The RHA suggested a solution, whereby authorised trainers should be allowed to conduct the test on behalf of the DVSA, which it states would be “simple, quicker and almost certainly less expensive for the consumer”.
The idea of a certificate, proving to insurers that the holder has undergone towing training, has been mooted from several corners as a way of boosting safety. It has also been noted that vehicles and trainers are often booked weeks in advance for HGV training, meaning a sudden influx of available tests is not the answer.
In 2019, there were over nine million more cars on British roads than when the towing test was introduced in 1997. The number of miles covered on British roads per year in that time frame, by all types of traffic, increased from 297.8 billion to 356.5 billion – a rise of 58.7 billion.
Matt Price, of Matt Price Driver Training, is among those feeling a heavy impact from the decision to scrap the test. He also suggested certification as a way forward.
“From a safety perspective, [scrapping the test] is a horrendous decision,” he said.

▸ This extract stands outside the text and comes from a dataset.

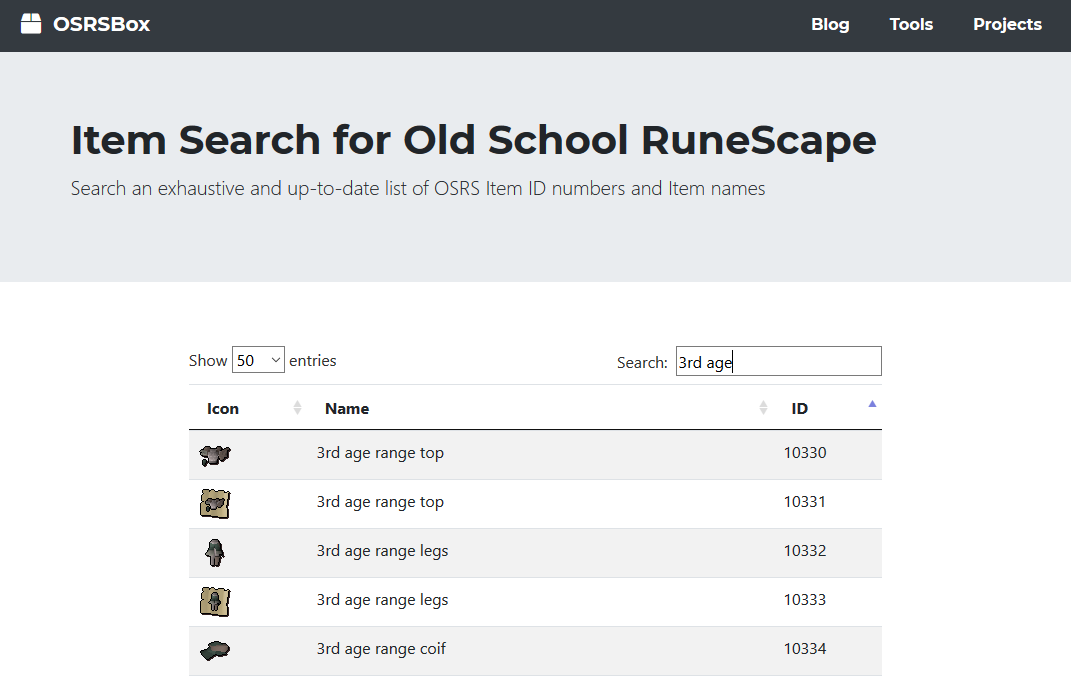Focus the Search input field
Screen dimensions: 1071x684
coord(778,362)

The change means Mr Price is now offering more tailored training that can include navigating a person’s own yard, with their vehicle and trailer.

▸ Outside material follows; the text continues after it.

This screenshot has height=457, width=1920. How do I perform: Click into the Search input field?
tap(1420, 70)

“There are quite a number of people that have decided they do still want some kind of training,” he said. “When you are travelling something worth [a lot to you], the last thing they want to do is to go out, without any formal training, and get into a sticky situation.”
MT Training Services owner Tony Collinson told H&H he was “flabbergasted” by the decision, and agreed some form of compulsory basic training and certification is urgently needed.
He said his firm is continuing to offer training and it is notable that most drivers undertaking their “due diligence” are from the equestrian world.
“The impact on road safety is going to be huge.The average B+E pass rate was around 60 to 70%, with training. Without training, that would have been massively reduced,” said Mr Collinson, adding that this will result in a huge increase in drivers towing trailers without the basic competency level.
“When you are putting livestock in the back, there has to be some sort of welfare issue.”
Responding to the concerns raised, a Driver and Vehicle Standards Agency (DVSA) spokesman told H&H: “The decision to remove the requirement for car drivers to take a B+E test if they want to tow a trailer was subject to a public consultation exercise. The consultation received over 9,500 responses and most respondents supported the proposals.
“The DVSA is exploring options for an industry-led accreditation that could offer a standardised non-statutory training approach. We have met with key stakeholders, including trainers and insurers, to discuss this issue. We have also met with horse associations, including the British Horse Society and British Animal Rescue and Trauma Association.”